Question:
Studying some geometric inequalities about arbitrary points, I thought of the following conjecture:
Define triangle $ABC$ and let $M$ be an arbitrary point inside triangle $ABC$. Let $MD \perp BC$ (with $D \in BC$), $ME \perp AC$ (with $E \in AC$), $MF \perp AB$ (with $F \in AB$). Then the following inequality holds:
$$\frac{MB \cdot MC}{MD} + \frac{MC \cdot MA}{ME} + \frac{MA \cdot MB}{MF} \geq 2(MA+MB+MC)$$
Attempt:
My attempt to prove this inequality is to show that $$\frac{MB \cdot MC}{MD} \geq MB+MC$$ but this idea seems wrong, considering that the inequality is equivalent to: $$\frac{1}{MD} \geq \frac{1}{MB}+\frac{1}{MC}$$ so to prove that $\sin \angle MBC + \sin \angle MCB \leq 1$, that cannot be true.

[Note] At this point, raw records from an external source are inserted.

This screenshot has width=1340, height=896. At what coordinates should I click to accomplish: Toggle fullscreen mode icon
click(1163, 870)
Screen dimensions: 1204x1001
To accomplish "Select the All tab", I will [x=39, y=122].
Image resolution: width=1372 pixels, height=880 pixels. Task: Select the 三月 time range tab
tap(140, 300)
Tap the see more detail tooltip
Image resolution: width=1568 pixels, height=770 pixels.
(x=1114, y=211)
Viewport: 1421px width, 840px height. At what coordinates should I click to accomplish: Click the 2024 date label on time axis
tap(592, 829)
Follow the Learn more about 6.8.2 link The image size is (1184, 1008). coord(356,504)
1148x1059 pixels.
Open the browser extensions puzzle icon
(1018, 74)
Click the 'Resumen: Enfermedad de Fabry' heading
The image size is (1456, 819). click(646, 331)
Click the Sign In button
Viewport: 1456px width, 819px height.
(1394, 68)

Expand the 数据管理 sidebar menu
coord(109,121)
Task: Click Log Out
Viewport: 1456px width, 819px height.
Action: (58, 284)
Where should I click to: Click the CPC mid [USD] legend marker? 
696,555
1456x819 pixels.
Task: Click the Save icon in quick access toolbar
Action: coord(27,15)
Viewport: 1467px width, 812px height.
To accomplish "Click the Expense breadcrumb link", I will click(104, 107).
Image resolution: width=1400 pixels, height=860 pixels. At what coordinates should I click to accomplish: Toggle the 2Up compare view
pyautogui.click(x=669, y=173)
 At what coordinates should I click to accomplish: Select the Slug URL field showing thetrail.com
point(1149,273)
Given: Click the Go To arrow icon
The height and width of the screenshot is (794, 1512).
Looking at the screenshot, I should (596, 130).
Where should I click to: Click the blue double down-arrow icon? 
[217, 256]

In what way can we prove (or disprove) this inequality?
Maybe the Erdos-Mordell inequality may have some application here: $$\frac{MA+MB+MC}{ME+MD+MF} \geq 2$$
This is indeed the Erdos-Mordell inequality in disguise.
Draw through the vertices $A,B,C$ the lines perpendicular to $MA,MB,MC$, respectively. Let the points of the pairwise intersection of these lines be $D',E',F'$ (see figure).
It remains to prove $$MD'=\frac{MB\cdot MC}{MD}$$
and similarly for $ME',MF'$. This proof I left to you as an exercise.